• What is needed: Report each line of the records below that holds the word "screenshot".

• Task material:
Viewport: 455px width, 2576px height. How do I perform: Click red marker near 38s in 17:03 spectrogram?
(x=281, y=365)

* * *

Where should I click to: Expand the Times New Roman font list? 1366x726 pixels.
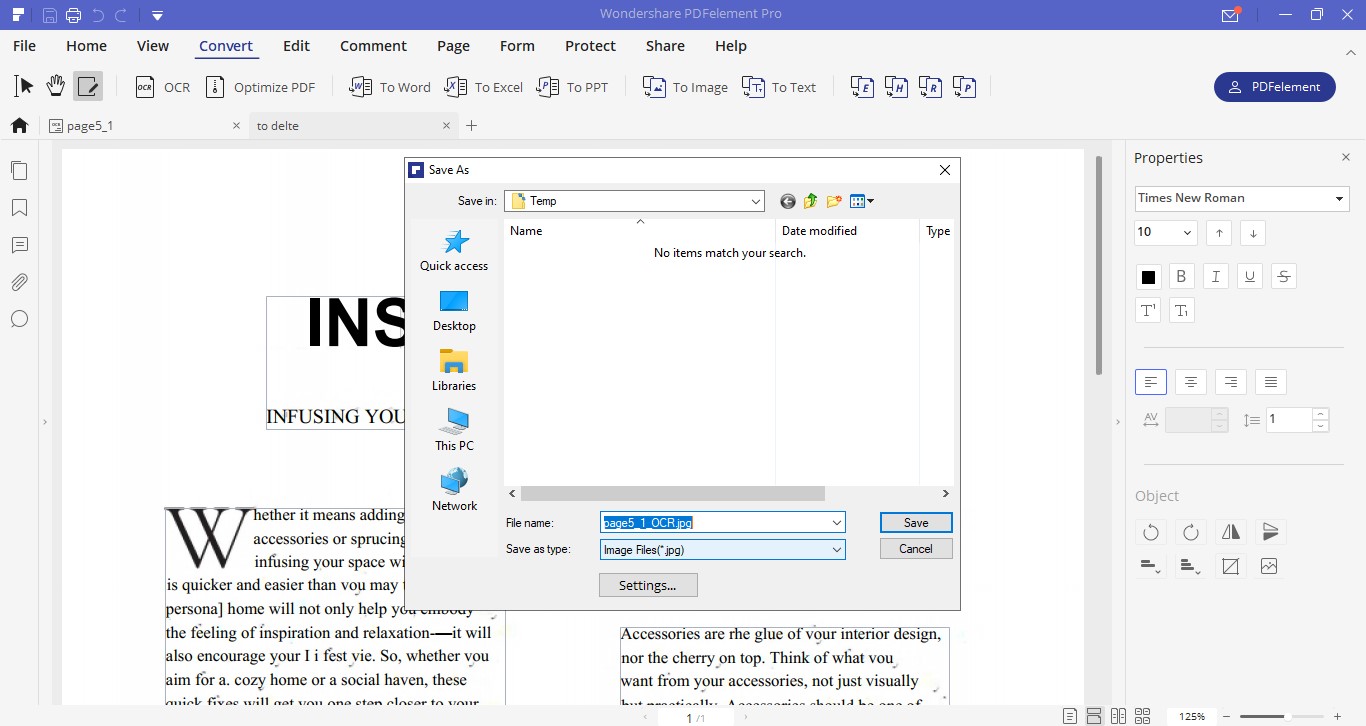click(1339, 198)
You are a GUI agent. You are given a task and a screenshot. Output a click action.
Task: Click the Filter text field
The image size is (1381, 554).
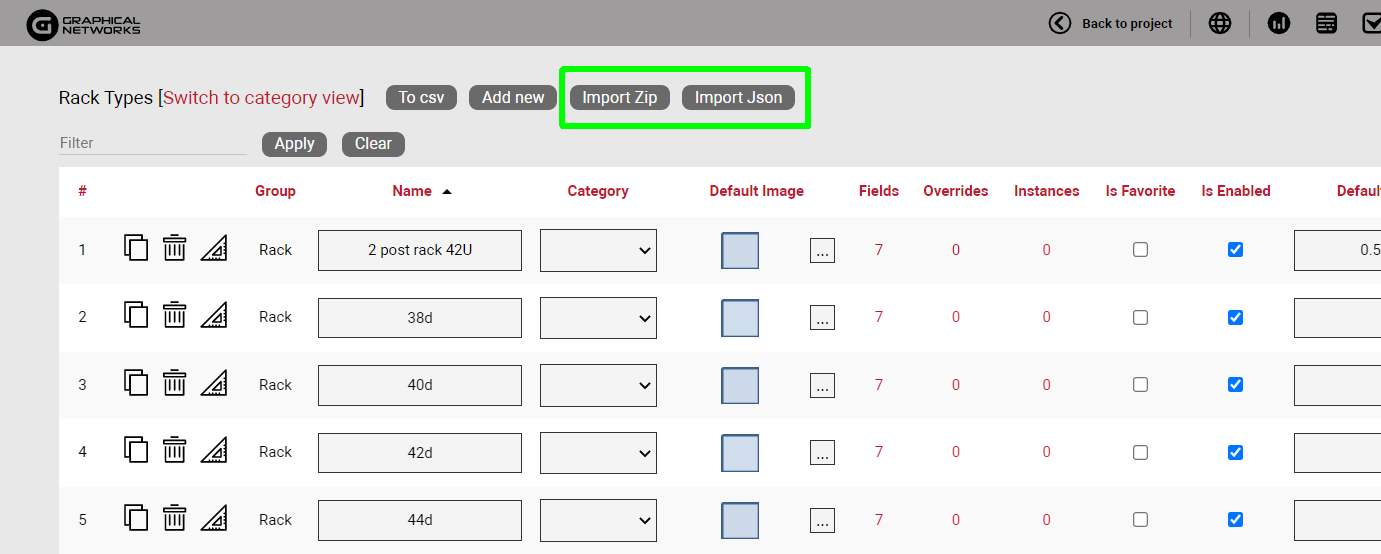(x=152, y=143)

---

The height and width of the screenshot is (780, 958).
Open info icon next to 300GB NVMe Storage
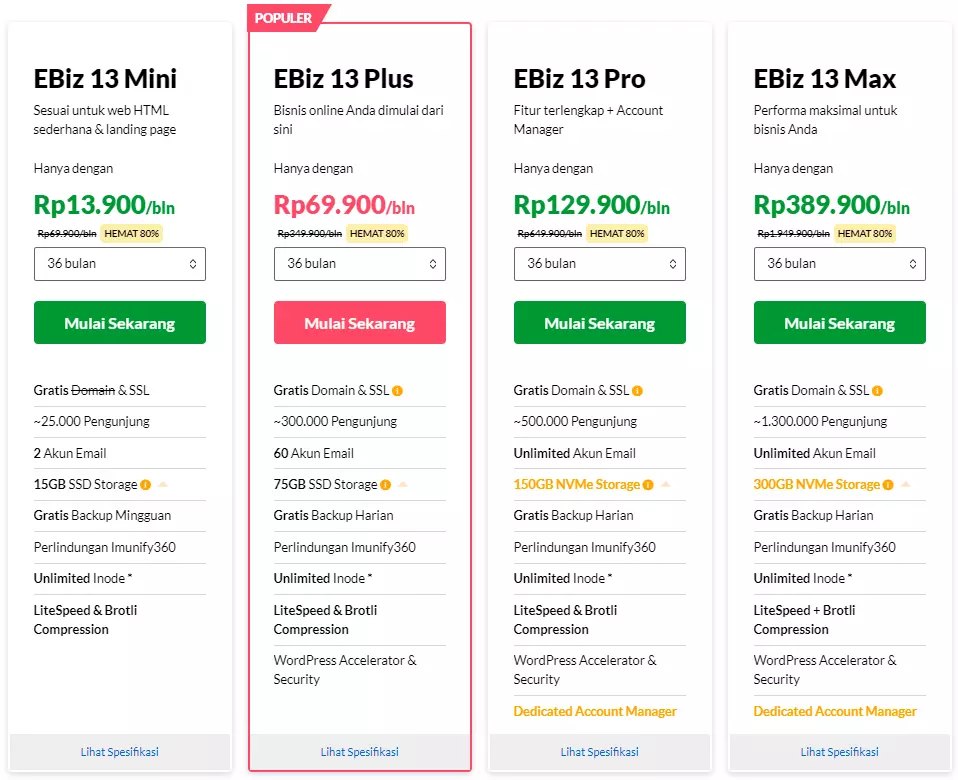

• Response to the task:
You are a GUI agent. You are given a task and a screenshot. Output a click action.
The height and width of the screenshot is (780, 958).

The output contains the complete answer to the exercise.